== Given records

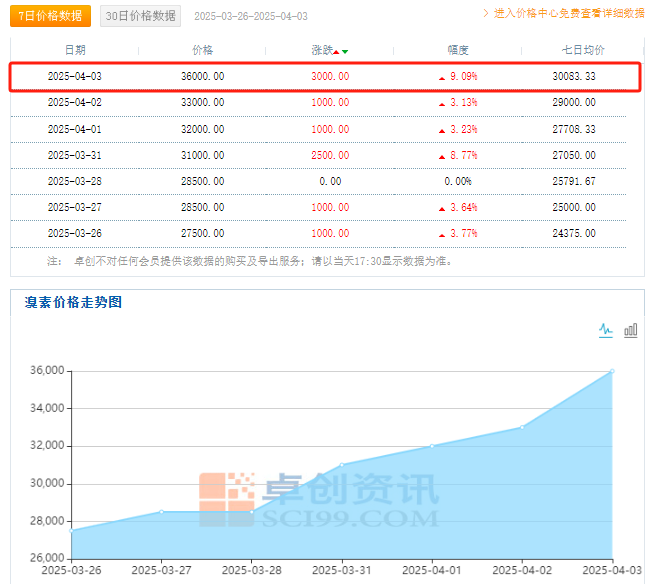
Task: Click the 36000.00 price cell
Action: coord(202,76)
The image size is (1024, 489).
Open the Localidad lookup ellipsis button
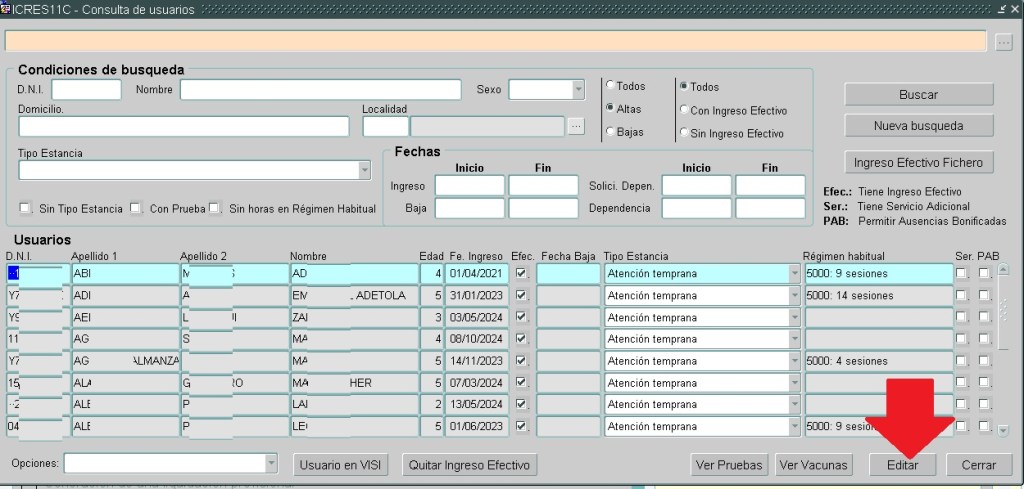(x=576, y=126)
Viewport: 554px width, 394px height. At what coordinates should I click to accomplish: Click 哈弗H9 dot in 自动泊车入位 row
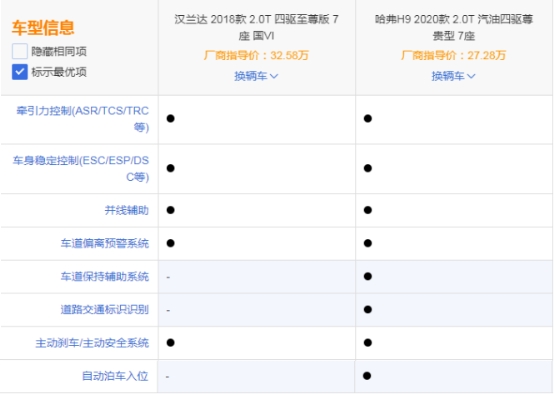click(367, 376)
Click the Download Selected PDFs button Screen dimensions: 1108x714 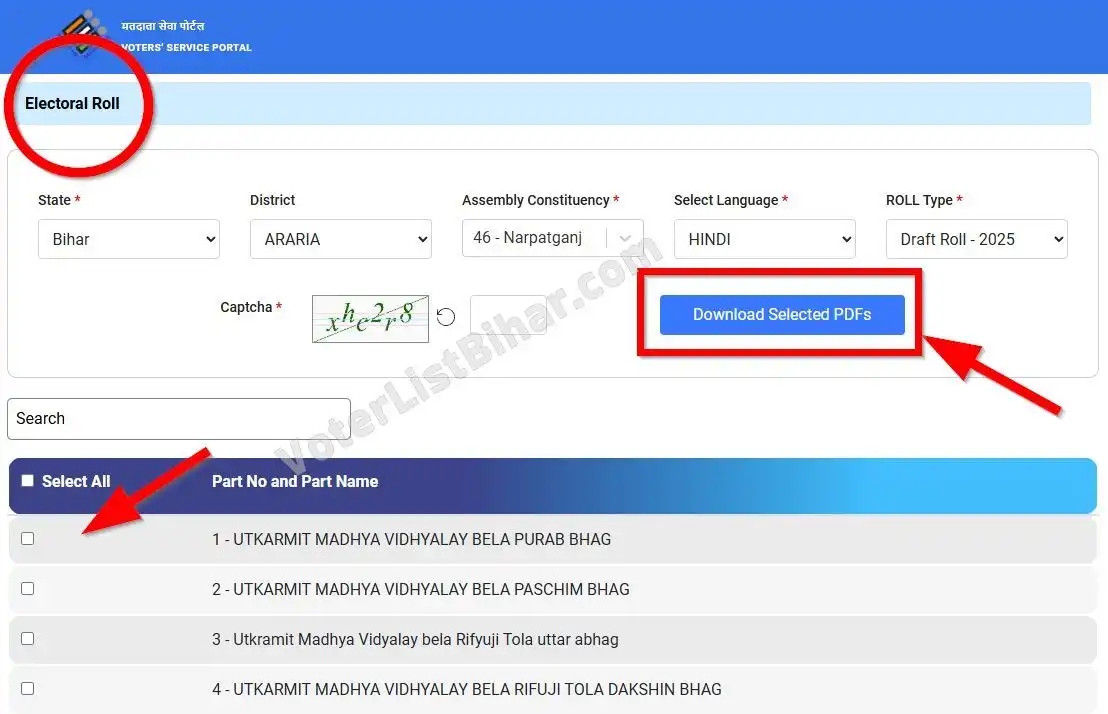click(781, 314)
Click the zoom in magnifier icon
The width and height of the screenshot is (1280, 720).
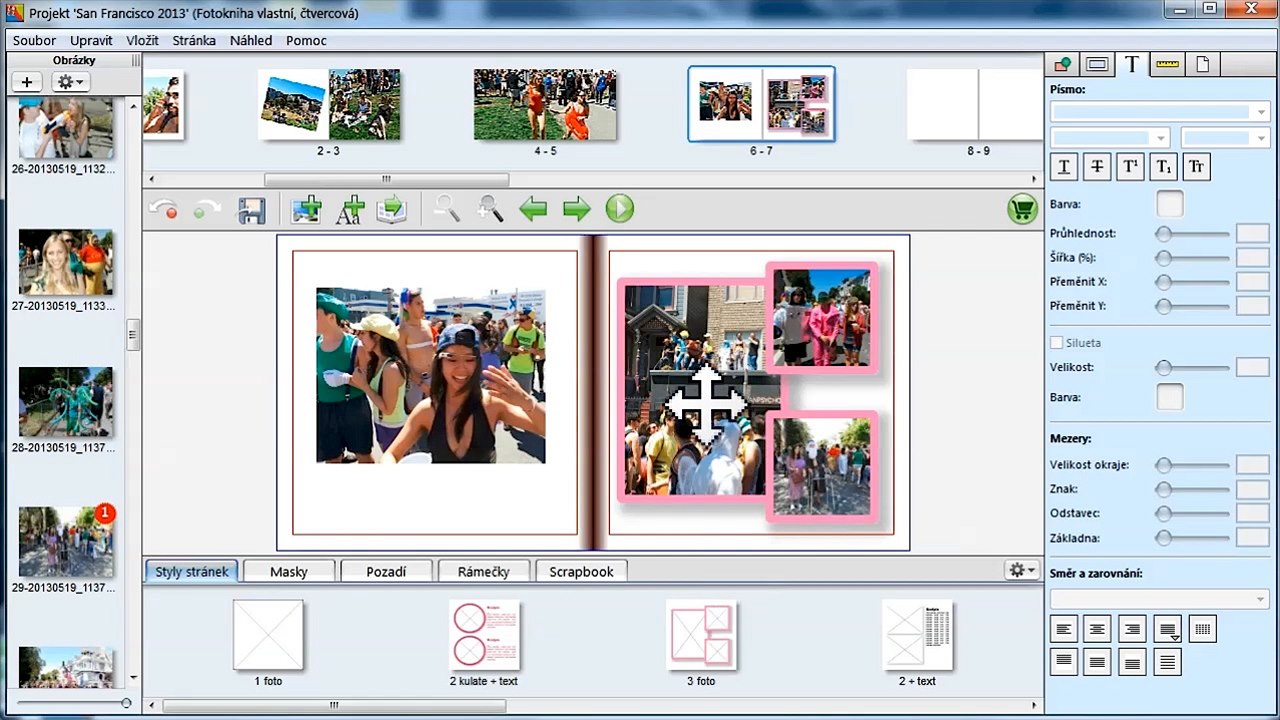[490, 208]
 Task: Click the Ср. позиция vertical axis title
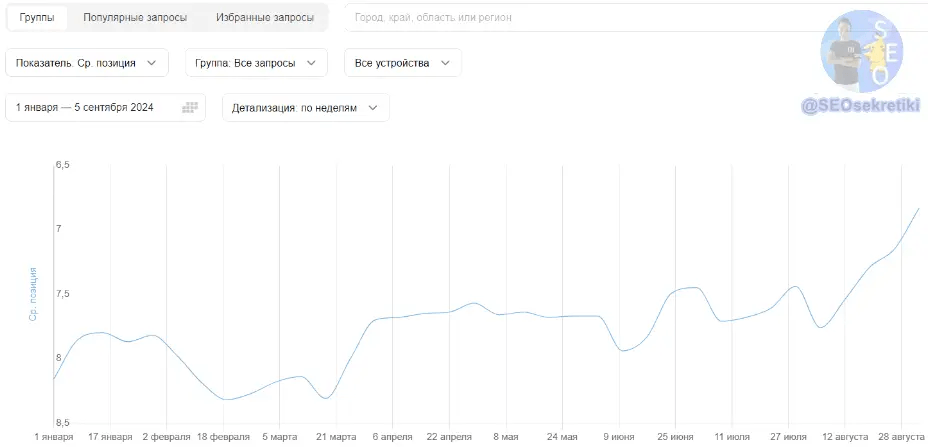pyautogui.click(x=33, y=294)
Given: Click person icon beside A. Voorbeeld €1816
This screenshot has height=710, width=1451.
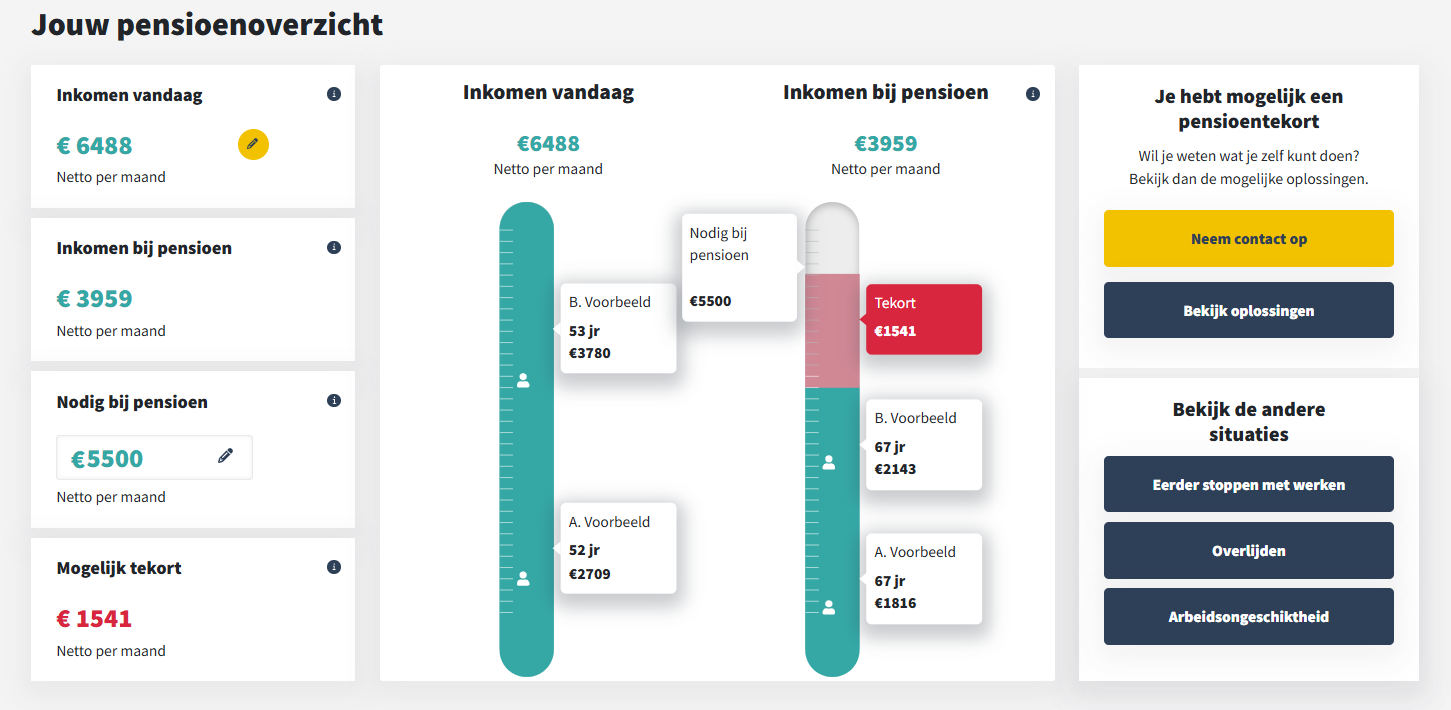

====

What you have to do :: State how many lines of the entries include the word "icon", giving that number by itself.

Solution :: 2